--- Begin ARTICLE ---

# I will end this ghost shrimp!



## GienahClarette (Jan 28, 2011)

I look over to Sir Crispin's tank just a few minutes ago to spy my male shrimp _clamping onto my halfmoon's tail while the fish desperately tried to shake him off_. I felt completely like









The only reason why I haven't taken that ghost shrimp out of the tank right now is because I'm moving and the net is at my new place. The other two shrimp (females) are much nicer, and they get to stay. But...

Tomorrow, that shrimp is gonna die. It's going to be like


----------



## Amaya Yuy (Mar 23, 2011)

OMG this made me lmfao =D


----------



## Arashi Takamine (Mar 3, 2011)

I say move it to a bowl of it's own...

As much as I don't want to promote it...If it cost only 39 cents....:evil:

KEEEEEEEL IIIIIIT! Throw him into a pot of boiling water! I'm sure your HM would love a shrimp snack.:twisted:

PWN THE SHRIMP!

--- End ARTICLE ---

- [TO-DO LIST]:
(1) In the ghost shrimp thread, rewrite the paragraph that begins "The only reason why I haven't taken" as a shorter version that keeps its main facts.
(2) Copy the part of the ghost shrimp thread starting at "## Arashi Takamine" and ending at "PWN THE SHRIMP!" word for word.

--- Begin MATERIAL SUPPLIED ---

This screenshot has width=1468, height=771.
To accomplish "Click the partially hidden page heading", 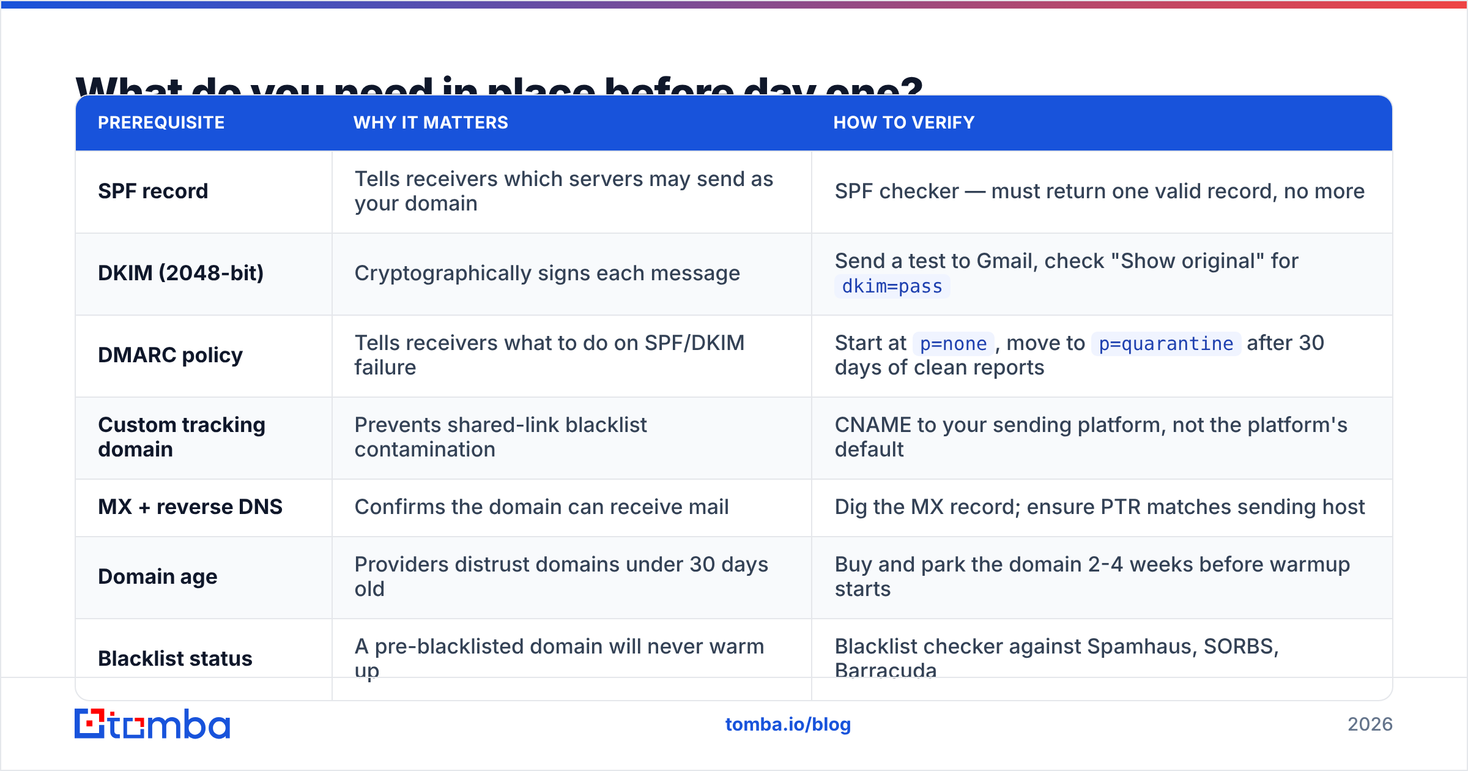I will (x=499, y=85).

--- End MATERIAL SUPPLIED ---
--- Begin MATERIAL SUPPLIED ---

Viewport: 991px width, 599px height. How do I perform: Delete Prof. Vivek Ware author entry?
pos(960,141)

--- End MATERIAL SUPPLIED ---
--- Begin MATERIAL SUPPLIED ---

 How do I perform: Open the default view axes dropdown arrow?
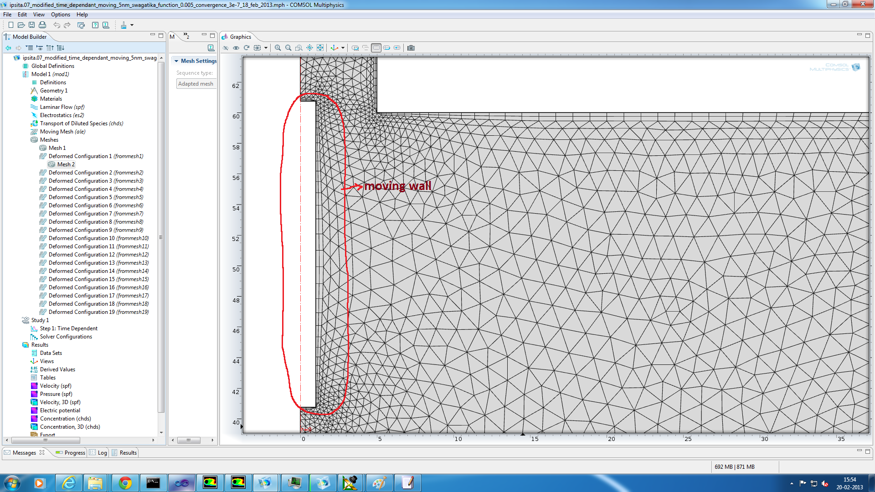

--- End MATERIAL SUPPLIED ---

- [TASK-BY-TASK RESULTS]:
(1) The male ghost shrimp is still in the tank only because the poster is moving and the net is at the new place. The two female shrimp are much nicer and will get to stay.

(2)
## Arashi Takamine (Mar 3, 2011)

I say move it to a bowl of it's own...

As much as I don't want to promote it...If it cost only 39 cents....:evil:

KEEEEEEEL IIIIIIT! Throw him into a pot of boiling water! I'm sure your HM would love a shrimp snack.:twisted:

PWN THE SHRIMP!